[INSTRUCTIONS TO FOLLOW]:
Rewrite the listing from the line with "The image size is (700, 513)." up to and including the line with "Action: (510, 182)", keeping every request, and shift each coordinate in the answers up by 44.

Start of EXERCISE DATA

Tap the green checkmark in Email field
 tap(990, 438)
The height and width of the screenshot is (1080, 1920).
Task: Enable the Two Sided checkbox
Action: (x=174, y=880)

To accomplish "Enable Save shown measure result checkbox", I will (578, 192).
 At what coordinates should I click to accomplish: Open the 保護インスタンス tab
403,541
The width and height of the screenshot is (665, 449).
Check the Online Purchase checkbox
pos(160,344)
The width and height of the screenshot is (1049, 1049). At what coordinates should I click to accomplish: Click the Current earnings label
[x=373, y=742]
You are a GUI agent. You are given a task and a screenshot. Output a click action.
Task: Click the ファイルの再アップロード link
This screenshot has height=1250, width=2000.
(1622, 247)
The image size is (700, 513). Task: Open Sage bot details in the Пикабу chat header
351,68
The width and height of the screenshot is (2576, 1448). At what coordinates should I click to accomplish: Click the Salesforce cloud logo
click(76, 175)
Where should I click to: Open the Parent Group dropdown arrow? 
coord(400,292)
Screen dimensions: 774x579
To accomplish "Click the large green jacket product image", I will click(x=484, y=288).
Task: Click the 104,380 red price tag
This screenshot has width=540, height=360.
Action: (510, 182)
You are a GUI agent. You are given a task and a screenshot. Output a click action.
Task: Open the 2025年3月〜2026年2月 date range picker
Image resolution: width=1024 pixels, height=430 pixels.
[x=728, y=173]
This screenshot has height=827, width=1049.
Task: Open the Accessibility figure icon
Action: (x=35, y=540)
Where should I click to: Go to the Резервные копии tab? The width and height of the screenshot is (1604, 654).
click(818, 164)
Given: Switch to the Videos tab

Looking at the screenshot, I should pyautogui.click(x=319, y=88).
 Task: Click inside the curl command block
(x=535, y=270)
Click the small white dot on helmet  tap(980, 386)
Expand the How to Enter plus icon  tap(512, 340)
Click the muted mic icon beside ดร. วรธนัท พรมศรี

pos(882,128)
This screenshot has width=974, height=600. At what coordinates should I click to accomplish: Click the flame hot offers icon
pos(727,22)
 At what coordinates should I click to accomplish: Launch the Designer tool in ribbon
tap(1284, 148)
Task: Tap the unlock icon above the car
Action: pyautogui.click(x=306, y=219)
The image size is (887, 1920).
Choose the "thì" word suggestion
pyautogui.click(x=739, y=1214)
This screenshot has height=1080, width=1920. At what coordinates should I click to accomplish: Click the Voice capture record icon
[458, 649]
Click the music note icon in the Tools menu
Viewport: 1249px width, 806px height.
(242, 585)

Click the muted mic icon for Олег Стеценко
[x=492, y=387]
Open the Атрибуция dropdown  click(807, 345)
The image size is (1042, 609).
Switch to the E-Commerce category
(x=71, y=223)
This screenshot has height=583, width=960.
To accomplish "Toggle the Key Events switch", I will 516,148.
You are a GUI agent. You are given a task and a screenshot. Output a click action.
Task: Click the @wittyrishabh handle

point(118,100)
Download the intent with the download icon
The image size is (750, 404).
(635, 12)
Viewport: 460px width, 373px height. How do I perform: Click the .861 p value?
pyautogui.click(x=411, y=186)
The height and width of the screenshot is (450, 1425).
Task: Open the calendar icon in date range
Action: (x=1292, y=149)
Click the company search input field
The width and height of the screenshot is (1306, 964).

End of EXERCISE DATA

[EXERCISE SOLUTION]:
The image size is (700, 513). Task: Open Sage bot details in the Пикабу chat header
395,112
The width and height of the screenshot is (2576, 1448). At what coordinates should I click to accomplish: Click the Salesforce cloud logo
click(120, 219)
Where should I click to: Open the Parent Group dropdown arrow? 
coord(444,336)
Screen dimensions: 774x579
To accomplish "Click the large green jacket product image", I will click(x=528, y=332).
Task: Click the 104,380 red price tag
This screenshot has width=540, height=360.
Action: (554, 226)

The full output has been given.